__Yapılacak iş__
Bir haftada gelen iki ödülü anlatan yazıyı hiçbir harfini değiştirmeden baştan sona kopyala.

__Okunacak metin__
- - -
Bir haftada iki ödül!

Haberin Devamı


Aldığı ödüllerin adını anmayan veya almak için zahmet edip gitmeyenlerden değilim ben... Gurur duyarım o ödüllerle... İnsanların; sivil toplum örgütü olsun, vakıf, dernek, kuruluş veya okul olsun oturup yazılarım veya televizyon programlarım nedeniyle “Yılın en başarılı gazetecisi” seçmeleri beni onurlandırır.
Biliyor musunuz, gerçekten gidip ödülünü almayan ve hatta yerine bir temsilci bile göndermeyi düşünmeyenler çıkıyor. Kaç ödül töreninde rastladım buna...
Her neyse, büyük söylemeyeyim ama dünyanın öbür ucunda olsa gider ödülümü gururla alır, teşekkürümü ederim.
Hele bir haftada iki ödül üst üste gelmişse koşarak giderim. Geçen hafta Çırağan Lions’un geleneksel Türkan Kahramankaptan ödülleri kapsamında kalabalık bir gazeteciler jürisi tarafından seçilen “Yılın En Başarılı Gazetecisi” ödülünü Bekir Coşkun’la paylaşmıştım (Kadın/Erkek gazeteci dalında), hemen arkasından 2. Kemal Sunal Kültür ve Sanat Ödülleri’nin “2007 Yılı En İyi Televizyon Programcısı” seçilme onuru geldi.
- - -
__Veri alıntıları__

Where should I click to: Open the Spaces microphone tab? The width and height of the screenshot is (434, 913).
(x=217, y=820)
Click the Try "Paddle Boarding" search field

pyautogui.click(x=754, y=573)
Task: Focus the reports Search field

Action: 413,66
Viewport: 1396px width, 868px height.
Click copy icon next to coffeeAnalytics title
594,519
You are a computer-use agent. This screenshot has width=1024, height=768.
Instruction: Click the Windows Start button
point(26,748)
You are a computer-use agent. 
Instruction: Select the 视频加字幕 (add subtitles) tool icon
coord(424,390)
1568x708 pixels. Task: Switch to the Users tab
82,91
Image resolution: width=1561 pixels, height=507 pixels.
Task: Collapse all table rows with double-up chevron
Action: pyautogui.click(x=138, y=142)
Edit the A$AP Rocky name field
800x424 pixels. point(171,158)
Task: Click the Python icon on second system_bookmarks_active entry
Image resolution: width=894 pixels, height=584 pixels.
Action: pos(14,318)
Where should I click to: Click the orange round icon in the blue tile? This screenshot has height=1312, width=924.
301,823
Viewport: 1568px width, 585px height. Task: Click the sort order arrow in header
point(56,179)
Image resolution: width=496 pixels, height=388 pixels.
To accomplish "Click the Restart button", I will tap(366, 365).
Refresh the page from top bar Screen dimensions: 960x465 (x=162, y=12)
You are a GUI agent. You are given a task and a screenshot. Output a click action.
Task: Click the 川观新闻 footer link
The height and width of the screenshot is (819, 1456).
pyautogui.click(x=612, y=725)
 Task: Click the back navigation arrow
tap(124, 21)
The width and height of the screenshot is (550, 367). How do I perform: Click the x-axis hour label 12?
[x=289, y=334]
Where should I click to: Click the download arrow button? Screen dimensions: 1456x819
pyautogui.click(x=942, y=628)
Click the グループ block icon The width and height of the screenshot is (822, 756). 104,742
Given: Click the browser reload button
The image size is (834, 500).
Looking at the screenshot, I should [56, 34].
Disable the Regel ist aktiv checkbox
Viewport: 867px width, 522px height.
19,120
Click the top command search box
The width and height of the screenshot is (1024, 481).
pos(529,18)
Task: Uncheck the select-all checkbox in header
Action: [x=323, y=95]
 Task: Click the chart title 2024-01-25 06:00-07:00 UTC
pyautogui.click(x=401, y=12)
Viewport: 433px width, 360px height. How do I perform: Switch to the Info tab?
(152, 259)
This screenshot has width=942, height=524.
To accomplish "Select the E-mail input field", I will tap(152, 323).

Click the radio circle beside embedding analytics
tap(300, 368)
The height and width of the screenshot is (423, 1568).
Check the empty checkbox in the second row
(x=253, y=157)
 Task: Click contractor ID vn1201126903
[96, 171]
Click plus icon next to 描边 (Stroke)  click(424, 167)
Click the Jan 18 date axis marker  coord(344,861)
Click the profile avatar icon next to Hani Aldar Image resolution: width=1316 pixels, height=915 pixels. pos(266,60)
- - -
__Doğru yanıt__
Bir haftada iki ödül!

Haberin Devamı


Aldığı ödüllerin adını anmayan veya almak için zahmet edip gitmeyenlerden değilim ben... Gurur duyarım o ödüllerle... İnsanların; sivil toplum örgütü olsun, vakıf, dernek, kuruluş veya okul olsun oturup yazılarım veya televizyon programlarım nedeniyle “Yılın en başarılı gazetecisi” seçmeleri beni onurlandırır.
Biliyor musunuz, gerçekten gidip ödülünü almayan ve hatta yerine bir temsilci bile göndermeyi düşünmeyenler çıkıyor. Kaç ödül töreninde rastladım buna...
Her neyse, büyük söylemeyeyim ama dünyanın öbür ucunda olsa gider ödülümü gururla alır, teşekkürümü ederim.
Hele bir haftada iki ödül üst üste gelmişse koşarak giderim. Geçen hafta Çırağan Lions’un geleneksel Türkan Kahramankaptan ödülleri kapsamında kalabalık bir gazeteciler jürisi tarafından seçilen “Yılın En Başarılı Gazetecisi” ödülünü Bekir Coşkun’la paylaşmıştım (Kadın/Erkek gazeteci dalında), hemen arkasından 2. Kemal Sunal Kültür ve Sanat Ödülleri’nin “2007 Yılı En İyi Televizyon Programcısı” seçilme onuru geldi.